Thursday, September 11, 2008

Our baby's resting with Jesus

This afternoon I lost our baby. God blessed me so much. I started cramping and bleeding at work. I made the hour long drive home, knowing what my afternoon was going to hold. By the time I got home the pain was unbearable, but in less than 30 minutes, before Brian could even get home, it was all over. God answered my prayer that if it needed to happen, it would be fast and our little one would join his true Father quickly.
Thank you everyone for your thoughts and prayers. Yesterday afternoon I found out my levels had increased, but my progesterone was very low. By last night my spotting had increased, and I really started coming to terms that this pregnancy was not long for this world. Brian and I are doing okay. We're clinging to each other. He is such a sweet Daddy.
I know now that this little miracle showed me I could get pregnant, since we did it without any medication. And hopefully someday soon, we will be able to provide our sweet one with a little brother or sister.
Thank you Jesus, for giving me the most amazing two weeks, to be a Mommy, to have the gift of life in me, to experience a slice of the love that You have for me.

15 comments:

Leilanni said...

I am so, so sorry. There are no words - just know you are being lifted up in prayer and you are much loved.

Rachel said...

we love you guys so much. you're going to get through this and come out stronger on the other side. my heart breaks when I think about all we have had to endure, and how much i wish at least one of us had made it thru with better news. it'll happen for you guys. keep the faith...

Lori said...

My heart is aching for you guys. Praying for you and Brian and for what God has in store for you. Love you

Allison said...

You are such a sweet mommy. This little baby has had revealed to him or her only the sweetness of love, joining our precious Jesus. There's nothing more pure than his or her little life. We will be praying for you guys!

Taylor said...

I'm so very sorry. My heart hurts for you. I am praying.

Anonymous said...

We love you very much, our sweet, sweet daughter. Your faith and love are a great blessing, even when you're experiencing such a huge loss. We wish this pregnancy would have turned out much differently. But we trust the One who loves us more than we could ever realize, and we trust that He will somehow show His love to you and Brian, and to our little grandbaby that in such a short time we came to love more than words could ever say.

GlitteryKitchenTable said...

Oh Amy! We love you so much and are praying for you. I know how hard this is for you guys but God has something SO amazing planned for you two. Hang in there and let me know if you need anything! Love you, love you, love you!

Holly said...

Amy and Brian,
We am so so so sorry. Your words are such a testimony of faith. Thank you for that. We love you both and please know your strength is example to me and Tony.
Love you.
Tony and Holly

Maggie said...

I am so sorry Amy- your faith is a great example to everyone. I know that God will bless you and Brian with a baby in his time... until then we will be praying for you.

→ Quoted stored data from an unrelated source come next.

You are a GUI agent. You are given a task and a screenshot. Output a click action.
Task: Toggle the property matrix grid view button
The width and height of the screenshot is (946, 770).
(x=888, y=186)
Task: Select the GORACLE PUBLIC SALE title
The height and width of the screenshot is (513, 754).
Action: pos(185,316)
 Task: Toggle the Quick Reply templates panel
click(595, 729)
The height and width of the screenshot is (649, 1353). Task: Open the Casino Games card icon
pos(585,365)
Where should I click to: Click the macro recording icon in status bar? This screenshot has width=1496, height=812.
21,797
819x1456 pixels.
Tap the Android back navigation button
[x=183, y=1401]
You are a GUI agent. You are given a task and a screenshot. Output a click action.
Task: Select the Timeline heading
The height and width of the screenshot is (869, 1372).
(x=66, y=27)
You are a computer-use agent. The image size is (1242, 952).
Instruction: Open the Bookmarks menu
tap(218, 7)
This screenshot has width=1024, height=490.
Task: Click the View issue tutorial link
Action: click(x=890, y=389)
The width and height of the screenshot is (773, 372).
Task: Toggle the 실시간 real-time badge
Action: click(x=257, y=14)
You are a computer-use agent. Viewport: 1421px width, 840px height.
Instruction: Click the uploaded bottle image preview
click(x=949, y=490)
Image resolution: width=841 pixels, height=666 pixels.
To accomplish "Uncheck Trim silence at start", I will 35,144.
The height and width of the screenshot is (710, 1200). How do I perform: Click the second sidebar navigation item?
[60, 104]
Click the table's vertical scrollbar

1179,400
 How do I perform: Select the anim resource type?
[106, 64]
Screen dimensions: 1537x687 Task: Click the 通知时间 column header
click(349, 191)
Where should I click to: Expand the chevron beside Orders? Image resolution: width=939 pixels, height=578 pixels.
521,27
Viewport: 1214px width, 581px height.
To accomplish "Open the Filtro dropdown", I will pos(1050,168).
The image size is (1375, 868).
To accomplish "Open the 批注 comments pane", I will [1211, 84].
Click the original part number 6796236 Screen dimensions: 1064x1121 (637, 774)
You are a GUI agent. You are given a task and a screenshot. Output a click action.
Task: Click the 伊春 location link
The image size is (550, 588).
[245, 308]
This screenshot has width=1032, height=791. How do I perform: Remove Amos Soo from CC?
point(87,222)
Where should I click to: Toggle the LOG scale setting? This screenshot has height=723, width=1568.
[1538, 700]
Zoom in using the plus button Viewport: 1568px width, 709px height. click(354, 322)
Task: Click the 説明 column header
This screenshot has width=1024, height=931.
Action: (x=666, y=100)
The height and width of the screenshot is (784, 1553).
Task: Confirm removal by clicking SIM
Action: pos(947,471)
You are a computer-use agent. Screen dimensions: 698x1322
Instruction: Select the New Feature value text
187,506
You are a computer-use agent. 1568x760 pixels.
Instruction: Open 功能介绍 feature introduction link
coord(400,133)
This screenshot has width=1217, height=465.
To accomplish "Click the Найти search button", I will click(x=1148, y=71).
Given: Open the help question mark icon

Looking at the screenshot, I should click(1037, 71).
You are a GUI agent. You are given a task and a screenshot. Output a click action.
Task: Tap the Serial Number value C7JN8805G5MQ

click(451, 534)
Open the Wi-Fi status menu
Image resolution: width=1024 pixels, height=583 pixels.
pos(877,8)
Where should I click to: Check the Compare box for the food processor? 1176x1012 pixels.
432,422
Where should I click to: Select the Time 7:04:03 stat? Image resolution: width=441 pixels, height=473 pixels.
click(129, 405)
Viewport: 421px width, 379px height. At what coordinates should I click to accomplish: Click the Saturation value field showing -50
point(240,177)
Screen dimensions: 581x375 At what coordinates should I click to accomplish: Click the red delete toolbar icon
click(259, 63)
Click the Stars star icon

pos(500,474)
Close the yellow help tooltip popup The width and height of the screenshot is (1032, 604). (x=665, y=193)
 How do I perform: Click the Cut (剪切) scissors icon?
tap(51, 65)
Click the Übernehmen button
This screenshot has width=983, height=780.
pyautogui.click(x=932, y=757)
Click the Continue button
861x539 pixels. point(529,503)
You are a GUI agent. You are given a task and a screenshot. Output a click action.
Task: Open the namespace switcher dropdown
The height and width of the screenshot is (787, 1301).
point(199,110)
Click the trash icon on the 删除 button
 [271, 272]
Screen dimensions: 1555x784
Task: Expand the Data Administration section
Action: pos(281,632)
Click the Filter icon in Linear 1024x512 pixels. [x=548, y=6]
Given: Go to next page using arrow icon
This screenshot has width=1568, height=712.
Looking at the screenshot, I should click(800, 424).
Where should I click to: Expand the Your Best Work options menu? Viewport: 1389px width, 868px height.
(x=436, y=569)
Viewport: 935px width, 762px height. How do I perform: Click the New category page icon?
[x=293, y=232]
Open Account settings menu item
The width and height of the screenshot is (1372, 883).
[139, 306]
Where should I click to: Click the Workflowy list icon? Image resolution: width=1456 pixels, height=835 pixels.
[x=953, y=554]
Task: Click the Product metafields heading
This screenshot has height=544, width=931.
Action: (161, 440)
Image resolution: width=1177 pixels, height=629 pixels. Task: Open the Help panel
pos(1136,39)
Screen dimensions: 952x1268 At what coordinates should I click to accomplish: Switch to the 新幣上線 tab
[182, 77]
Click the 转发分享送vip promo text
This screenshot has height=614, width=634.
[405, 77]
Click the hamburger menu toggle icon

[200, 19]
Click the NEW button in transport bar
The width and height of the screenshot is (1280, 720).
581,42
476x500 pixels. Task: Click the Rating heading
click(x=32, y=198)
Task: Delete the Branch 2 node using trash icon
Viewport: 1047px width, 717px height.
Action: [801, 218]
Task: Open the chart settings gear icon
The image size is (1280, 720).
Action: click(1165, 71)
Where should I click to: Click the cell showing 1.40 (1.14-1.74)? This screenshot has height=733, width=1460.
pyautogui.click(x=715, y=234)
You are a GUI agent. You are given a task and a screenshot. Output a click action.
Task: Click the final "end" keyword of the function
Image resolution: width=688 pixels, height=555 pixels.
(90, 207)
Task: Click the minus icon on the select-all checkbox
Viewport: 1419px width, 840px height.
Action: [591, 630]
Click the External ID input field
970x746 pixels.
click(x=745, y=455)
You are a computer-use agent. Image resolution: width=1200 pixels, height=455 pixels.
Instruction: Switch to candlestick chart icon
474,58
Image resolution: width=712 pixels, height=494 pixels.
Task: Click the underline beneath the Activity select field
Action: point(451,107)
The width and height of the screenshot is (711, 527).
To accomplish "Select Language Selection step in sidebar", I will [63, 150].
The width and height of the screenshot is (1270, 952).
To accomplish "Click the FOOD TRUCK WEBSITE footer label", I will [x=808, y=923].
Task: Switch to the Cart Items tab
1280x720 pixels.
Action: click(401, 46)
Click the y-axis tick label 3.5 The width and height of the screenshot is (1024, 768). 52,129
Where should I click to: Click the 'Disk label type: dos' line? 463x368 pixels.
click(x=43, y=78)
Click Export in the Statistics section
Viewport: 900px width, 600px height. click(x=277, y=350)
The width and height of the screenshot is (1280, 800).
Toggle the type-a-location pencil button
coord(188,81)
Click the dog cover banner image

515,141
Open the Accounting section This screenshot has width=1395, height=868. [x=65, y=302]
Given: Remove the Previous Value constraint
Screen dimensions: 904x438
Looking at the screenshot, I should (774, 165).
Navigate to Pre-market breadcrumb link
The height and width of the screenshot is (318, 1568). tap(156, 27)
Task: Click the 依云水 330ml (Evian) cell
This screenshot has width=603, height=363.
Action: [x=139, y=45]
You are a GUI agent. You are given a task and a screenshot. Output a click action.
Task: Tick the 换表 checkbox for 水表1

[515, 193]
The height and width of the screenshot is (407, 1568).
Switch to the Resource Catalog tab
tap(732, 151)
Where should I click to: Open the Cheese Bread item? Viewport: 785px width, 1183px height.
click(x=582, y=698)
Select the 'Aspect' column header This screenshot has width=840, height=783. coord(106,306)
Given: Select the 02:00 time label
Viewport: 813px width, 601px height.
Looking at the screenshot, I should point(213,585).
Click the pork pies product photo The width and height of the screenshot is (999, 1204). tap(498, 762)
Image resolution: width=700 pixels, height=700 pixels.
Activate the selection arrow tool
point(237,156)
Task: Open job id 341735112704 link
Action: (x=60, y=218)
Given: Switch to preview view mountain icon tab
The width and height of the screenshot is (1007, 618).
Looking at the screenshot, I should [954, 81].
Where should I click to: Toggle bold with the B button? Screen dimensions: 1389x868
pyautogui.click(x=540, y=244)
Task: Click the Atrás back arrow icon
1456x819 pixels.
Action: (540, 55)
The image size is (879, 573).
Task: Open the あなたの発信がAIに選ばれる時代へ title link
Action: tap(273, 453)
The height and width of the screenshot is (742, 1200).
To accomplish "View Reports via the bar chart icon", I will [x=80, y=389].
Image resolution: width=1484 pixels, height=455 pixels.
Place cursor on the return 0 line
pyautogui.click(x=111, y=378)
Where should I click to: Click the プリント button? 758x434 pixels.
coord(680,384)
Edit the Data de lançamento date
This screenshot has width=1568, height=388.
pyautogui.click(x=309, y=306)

"Delight yourself in the LORD and he will give you the desires of your heart." Psalm 37:4

Anonymous said...

Brain & Amy,
We are all sorry to hear about this "curve ball" that has been thrown to you. Words cannot express how we feel, but I know the Spirit is sending you hugs with every thought and prayer.
The Thorntons

"Oh Lord, you never let go..."

Anonymous said...

Thank you for continuing to praise God through all of this. He will be glorified by your words and by your faith.

Your Sister in Christ

Anonymous said...

Amy,

I just ran across this blog on your facebook profile and I have been trying to catch up on your posts. I was so excited to read your pregnancy announcement and then devasted after reading your most recent news. Please know that I love you and am praying for you to get through this challenging time together. I thought it was really sweet what Brian told you about the stars and I have another favorite quote that I will leave you with. I hope it brings some healing for you..."Perhaps they are not stars in the sky, but rather openings where our loved ones shine down to let us know they are happy and still watching over us." I hope you can thank God for the short time He blessed you with your sweet baby when you see the stars at night. Please call if you ever need to talk. :)
Love and miss you!
Penny

Becca said...

I love you and Brian very much. Thank you for being such an example of strong faith. I am so blessed by you guys!

Daniel & Zoe's Mommy said...

Your words are the most touching and beautiful eulogy. Your baby has a beautiful, strong, Faithful mommy and amazing daddy. I pray God strengthens you all and continues to guide your lives.

And I'm blessed to have read your blog.

Courtney (Robinson) Newberry

Katherine said...

Precious Amy,

I love you and am praying for you. Your faith is amazing, and I know God is carrying you through this difficult time. I also know that He is holding your precious baby in His arms right now.

I pray that God continues to cover you with peace and comfort as He reminds you how much He loves you and is in control.

Thank you for allowing us to walk this journey with you, and for giving us the privilege to lift you and Brian up on your behalf.